El mercado de divisas global muestra una clara dicotomía, con un notable debilitamiento de las monedas asiáticas que contrasta con el fortalecimiento de la libra esterlina. La rupia india, en particular, se acerca a mínimos históricos tras la reciente decisión del Banco de la Reserva de la India (RBI) de recortar sus tasas de interés. Esta medida, diseñada para estimular la economía, ha hecho que la moneda sea menos atractiva para los inversores internacionales que buscan rendimientos.
Esta tendencia a la baja en Asia se ve exacerbada por la fortaleza general del dólar estadounidense y las preocupaciones sobre la desaceleración del crecimiento en China. La aversión al riesgo en el mercado ha llevado a los inversores a buscar activos refugio, lo que ha impulsado al dólar a pesar de las señales contradictorias de la economía estadounidense.
En el otro extremo del espectro, la libra esterlina ha encontrado un respiro, fortaleciéndose frente al dólar y superando el nivel de 1.3305. El impulso de la libra se atribuye principalmente a la debilidad del dólar, generada por dos factores clave: el decepcionante informe de empleo de julio en EE. UU. y la incertidumbre que rodea el próximo nombramiento de un miembro de la junta de la Reserva Federal.
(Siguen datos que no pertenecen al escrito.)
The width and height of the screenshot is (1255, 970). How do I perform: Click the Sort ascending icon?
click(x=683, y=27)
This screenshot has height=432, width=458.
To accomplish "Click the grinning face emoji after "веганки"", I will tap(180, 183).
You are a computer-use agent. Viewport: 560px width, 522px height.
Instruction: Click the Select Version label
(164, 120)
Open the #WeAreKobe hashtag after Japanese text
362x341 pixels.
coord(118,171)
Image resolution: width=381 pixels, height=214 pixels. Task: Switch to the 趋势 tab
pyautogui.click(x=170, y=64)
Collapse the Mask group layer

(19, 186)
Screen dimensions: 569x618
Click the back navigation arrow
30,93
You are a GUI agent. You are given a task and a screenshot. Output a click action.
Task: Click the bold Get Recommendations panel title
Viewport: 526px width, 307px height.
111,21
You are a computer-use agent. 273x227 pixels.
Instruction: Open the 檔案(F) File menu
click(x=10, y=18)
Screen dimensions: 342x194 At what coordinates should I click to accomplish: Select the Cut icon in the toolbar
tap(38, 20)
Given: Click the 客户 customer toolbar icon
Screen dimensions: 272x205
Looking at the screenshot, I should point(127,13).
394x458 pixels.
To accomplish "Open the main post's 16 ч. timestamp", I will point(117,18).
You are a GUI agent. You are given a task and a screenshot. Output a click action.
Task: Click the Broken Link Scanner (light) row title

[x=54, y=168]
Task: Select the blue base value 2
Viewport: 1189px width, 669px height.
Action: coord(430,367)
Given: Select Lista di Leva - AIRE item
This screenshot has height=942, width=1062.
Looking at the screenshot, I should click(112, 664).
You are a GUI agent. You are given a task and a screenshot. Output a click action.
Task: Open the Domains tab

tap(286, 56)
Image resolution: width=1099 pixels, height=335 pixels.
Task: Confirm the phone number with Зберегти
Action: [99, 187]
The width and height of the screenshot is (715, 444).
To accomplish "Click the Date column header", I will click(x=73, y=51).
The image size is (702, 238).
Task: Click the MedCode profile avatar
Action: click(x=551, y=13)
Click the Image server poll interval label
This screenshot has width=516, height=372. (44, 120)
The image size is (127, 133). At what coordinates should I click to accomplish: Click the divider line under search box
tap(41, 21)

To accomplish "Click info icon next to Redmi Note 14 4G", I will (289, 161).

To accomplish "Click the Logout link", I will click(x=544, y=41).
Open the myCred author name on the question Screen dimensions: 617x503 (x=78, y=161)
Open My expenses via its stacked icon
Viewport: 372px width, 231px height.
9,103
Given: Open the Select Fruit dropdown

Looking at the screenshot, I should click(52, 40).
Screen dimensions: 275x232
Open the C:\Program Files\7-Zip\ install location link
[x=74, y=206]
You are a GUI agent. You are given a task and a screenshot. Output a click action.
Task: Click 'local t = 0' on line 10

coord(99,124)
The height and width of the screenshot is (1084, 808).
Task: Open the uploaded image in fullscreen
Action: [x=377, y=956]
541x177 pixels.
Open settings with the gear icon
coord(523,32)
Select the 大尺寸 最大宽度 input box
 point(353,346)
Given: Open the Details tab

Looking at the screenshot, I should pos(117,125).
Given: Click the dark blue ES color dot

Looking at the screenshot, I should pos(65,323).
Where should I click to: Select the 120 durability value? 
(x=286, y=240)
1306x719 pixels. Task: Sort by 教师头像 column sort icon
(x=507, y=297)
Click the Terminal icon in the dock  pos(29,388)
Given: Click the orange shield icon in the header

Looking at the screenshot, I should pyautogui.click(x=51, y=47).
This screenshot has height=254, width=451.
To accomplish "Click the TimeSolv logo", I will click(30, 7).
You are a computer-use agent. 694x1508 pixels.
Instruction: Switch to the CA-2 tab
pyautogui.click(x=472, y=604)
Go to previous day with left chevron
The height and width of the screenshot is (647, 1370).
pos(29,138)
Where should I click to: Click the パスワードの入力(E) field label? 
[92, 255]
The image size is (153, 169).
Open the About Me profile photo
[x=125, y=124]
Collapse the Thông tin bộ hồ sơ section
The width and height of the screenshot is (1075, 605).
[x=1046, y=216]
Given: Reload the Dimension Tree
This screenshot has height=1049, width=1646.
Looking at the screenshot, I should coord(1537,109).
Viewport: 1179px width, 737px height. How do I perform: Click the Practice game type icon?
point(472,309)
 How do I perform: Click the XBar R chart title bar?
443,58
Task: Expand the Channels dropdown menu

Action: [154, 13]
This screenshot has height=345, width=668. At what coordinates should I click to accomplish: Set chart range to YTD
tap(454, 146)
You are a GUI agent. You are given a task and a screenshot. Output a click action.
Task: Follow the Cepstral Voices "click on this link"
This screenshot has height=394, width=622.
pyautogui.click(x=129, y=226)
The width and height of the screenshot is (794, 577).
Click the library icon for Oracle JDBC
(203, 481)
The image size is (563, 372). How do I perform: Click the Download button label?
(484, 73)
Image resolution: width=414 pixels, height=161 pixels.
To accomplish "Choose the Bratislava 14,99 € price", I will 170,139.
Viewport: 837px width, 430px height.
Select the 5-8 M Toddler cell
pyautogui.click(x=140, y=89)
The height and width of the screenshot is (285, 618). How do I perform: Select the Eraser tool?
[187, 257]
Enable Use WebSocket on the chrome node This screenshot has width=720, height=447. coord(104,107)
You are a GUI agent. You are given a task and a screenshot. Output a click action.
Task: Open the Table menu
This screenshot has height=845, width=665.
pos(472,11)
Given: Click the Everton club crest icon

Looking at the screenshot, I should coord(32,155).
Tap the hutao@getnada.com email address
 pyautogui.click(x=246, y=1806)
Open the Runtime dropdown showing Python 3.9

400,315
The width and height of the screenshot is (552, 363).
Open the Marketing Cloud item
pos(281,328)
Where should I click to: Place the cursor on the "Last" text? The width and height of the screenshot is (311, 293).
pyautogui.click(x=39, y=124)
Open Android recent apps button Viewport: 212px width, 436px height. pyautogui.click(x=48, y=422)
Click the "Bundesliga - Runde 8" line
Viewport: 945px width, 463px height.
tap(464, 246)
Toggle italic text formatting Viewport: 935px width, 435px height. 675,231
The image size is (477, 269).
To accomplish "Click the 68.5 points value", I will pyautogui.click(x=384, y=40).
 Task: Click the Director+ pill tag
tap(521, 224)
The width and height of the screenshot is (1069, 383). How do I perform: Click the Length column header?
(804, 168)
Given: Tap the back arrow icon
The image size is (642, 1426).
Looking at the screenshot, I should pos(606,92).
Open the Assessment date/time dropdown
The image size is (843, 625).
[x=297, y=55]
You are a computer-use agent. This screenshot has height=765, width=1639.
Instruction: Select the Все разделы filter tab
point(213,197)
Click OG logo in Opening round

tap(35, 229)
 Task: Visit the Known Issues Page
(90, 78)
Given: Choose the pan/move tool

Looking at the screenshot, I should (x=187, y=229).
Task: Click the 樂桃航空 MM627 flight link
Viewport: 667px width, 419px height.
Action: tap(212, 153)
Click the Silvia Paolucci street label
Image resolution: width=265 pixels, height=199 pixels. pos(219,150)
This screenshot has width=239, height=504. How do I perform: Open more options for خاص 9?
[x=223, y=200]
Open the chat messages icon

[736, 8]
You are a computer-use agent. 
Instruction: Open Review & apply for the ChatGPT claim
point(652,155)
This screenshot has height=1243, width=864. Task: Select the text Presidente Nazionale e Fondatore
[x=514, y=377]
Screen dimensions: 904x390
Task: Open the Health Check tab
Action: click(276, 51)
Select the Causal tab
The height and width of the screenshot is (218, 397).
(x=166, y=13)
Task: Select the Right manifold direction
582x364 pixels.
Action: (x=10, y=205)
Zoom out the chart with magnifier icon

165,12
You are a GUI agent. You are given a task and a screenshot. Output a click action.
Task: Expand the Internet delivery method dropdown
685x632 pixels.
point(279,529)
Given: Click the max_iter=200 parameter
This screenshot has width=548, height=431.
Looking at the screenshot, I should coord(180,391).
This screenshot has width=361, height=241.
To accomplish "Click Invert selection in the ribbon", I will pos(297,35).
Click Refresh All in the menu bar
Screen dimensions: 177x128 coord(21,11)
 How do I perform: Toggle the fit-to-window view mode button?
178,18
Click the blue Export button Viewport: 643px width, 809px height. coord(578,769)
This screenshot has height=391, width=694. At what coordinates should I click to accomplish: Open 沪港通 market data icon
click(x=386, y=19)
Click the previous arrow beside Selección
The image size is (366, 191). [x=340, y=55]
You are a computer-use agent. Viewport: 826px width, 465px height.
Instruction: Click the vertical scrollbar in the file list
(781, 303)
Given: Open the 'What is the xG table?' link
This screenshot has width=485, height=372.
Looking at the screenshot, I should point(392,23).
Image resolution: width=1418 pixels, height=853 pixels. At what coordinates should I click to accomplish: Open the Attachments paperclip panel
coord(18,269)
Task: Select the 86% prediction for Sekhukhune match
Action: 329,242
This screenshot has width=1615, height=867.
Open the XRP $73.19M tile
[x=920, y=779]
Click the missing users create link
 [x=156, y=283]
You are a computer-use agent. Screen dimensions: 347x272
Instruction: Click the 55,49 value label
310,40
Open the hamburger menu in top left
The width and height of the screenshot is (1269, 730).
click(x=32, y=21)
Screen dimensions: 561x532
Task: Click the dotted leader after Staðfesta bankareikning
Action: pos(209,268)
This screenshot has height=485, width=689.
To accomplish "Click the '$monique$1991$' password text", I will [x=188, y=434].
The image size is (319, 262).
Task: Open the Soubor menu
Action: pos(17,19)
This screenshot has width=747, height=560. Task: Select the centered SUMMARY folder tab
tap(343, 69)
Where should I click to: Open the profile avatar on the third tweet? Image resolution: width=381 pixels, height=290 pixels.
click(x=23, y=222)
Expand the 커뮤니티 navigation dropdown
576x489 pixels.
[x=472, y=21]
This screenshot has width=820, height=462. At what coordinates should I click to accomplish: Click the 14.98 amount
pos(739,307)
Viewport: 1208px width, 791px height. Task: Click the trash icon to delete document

El flojo reporte de empleo ha avivado las expectativas de un posible recorte de tasas por parte de la Fed en septiembre, lo que ha presionado al dólar a la baja.
Este panorama subraya cómo las decisiones de política monetaria y las señales económicas en las principales potencias impactan de manera divergente en las monedas, creando un complejo escenario para los inversores.